▶ _Directions for this task_
Output the rows from the line containing "Provide the (X, Y)" through the line containing "economic [505, 329]", both included, as a numbered list with blank lines omitted and the pictures left out.

▶ _Provided entries_
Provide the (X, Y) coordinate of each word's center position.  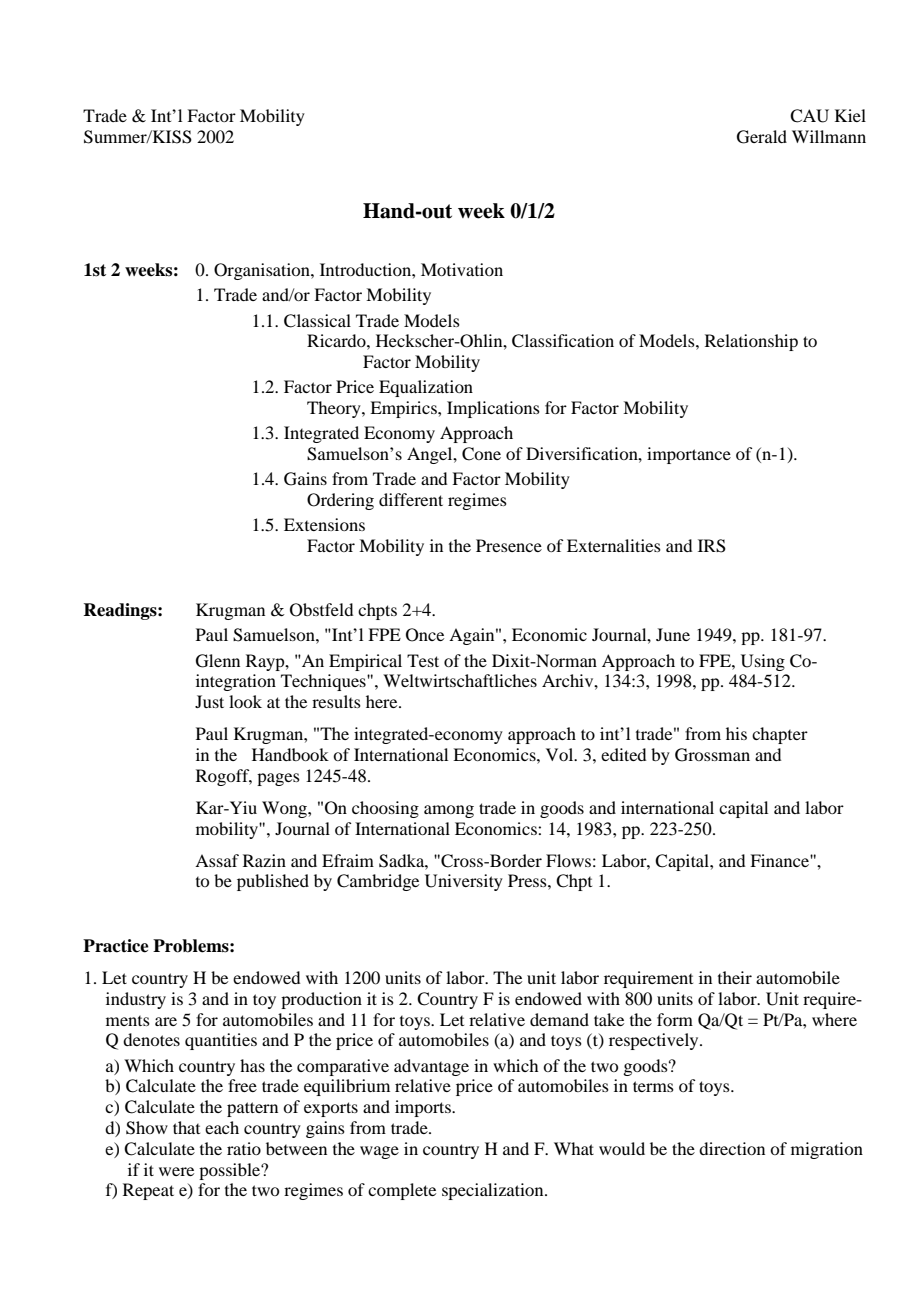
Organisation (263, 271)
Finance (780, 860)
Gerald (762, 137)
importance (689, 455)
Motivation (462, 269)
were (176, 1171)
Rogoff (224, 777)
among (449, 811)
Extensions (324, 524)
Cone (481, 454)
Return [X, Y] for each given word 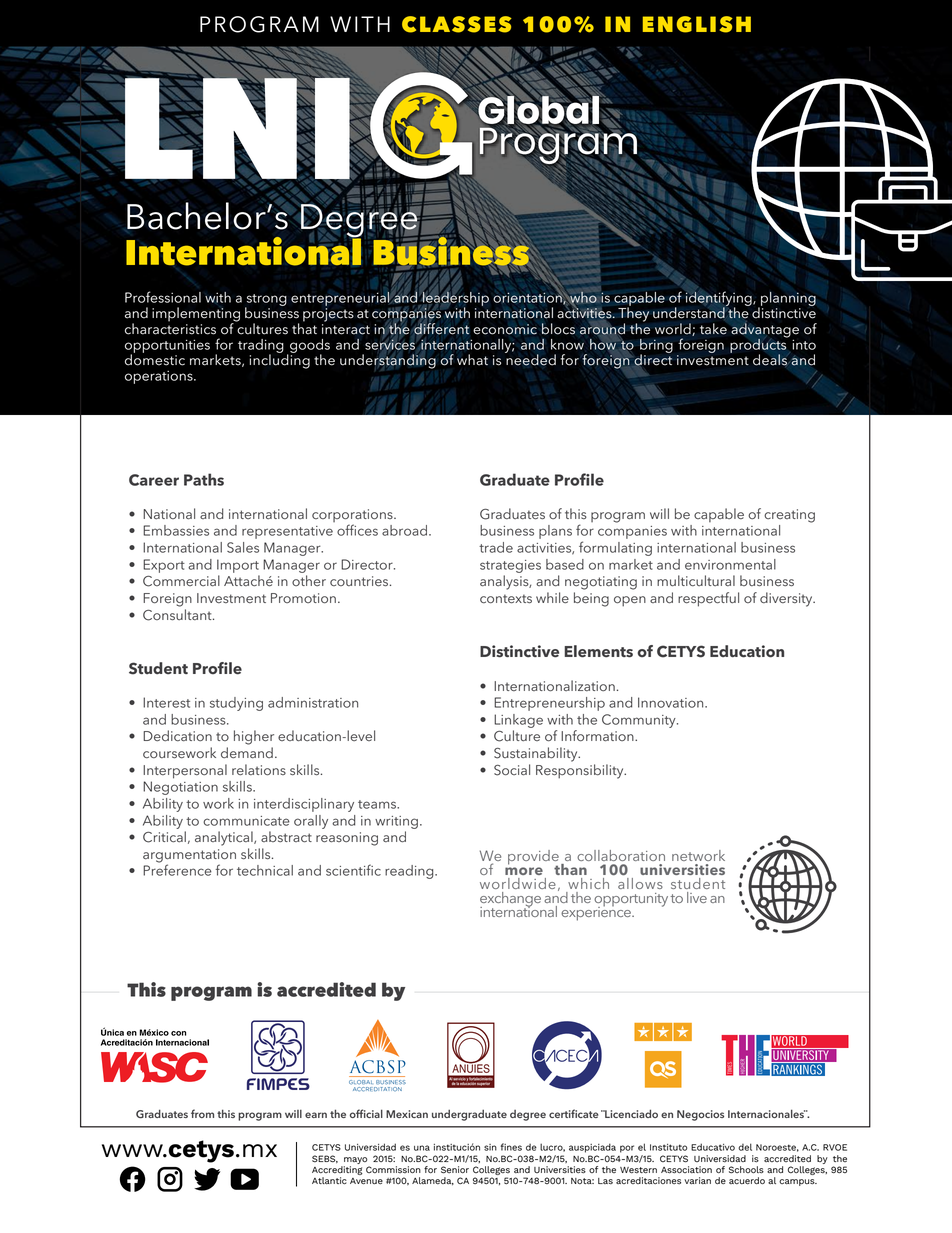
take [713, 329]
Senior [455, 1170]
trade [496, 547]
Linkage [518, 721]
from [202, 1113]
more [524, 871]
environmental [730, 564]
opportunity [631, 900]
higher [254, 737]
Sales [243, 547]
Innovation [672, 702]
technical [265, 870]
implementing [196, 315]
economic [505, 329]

---

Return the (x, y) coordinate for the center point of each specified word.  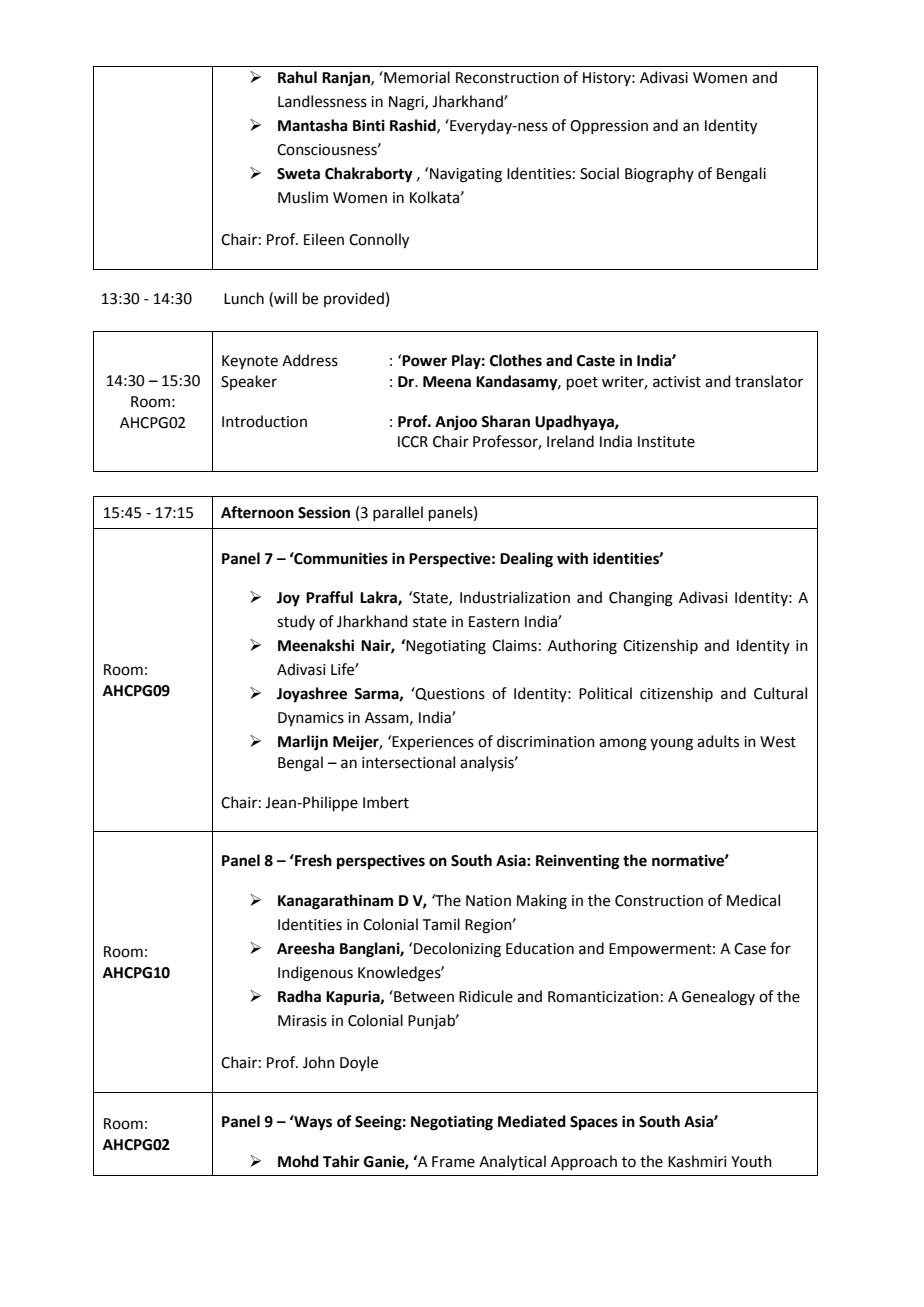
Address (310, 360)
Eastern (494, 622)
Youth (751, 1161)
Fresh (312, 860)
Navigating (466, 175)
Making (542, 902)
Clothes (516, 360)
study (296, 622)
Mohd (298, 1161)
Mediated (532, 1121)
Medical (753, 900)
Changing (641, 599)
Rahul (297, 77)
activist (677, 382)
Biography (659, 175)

▶ _The completed task_
1. Provide the (X, Y) coordinate of each word's center position.  
2. Organisation (263, 271)
3. Finance (780, 860)
4. Gerald (762, 137)
5. importance (689, 455)
6. Motivation (462, 269)
7. were (176, 1171)
8. Rogoff (224, 777)
9. among (449, 811)
10. Extensions (324, 524)
11. Cone (481, 454)
12. Return [X, Y] for each given word 
13. take [713, 329]
14. Senior [455, 1170]
15. trade [496, 547]
16. Linkage [518, 721]
17. from [202, 1113]
18. more [524, 871]
19. environmental [730, 564]
20. opportunity [631, 900]
21. higher [254, 737]
22. Sales [243, 547]
23. Innovation [672, 702]
24. technical [265, 870]
25. implementing [196, 315]
26. economic [505, 329]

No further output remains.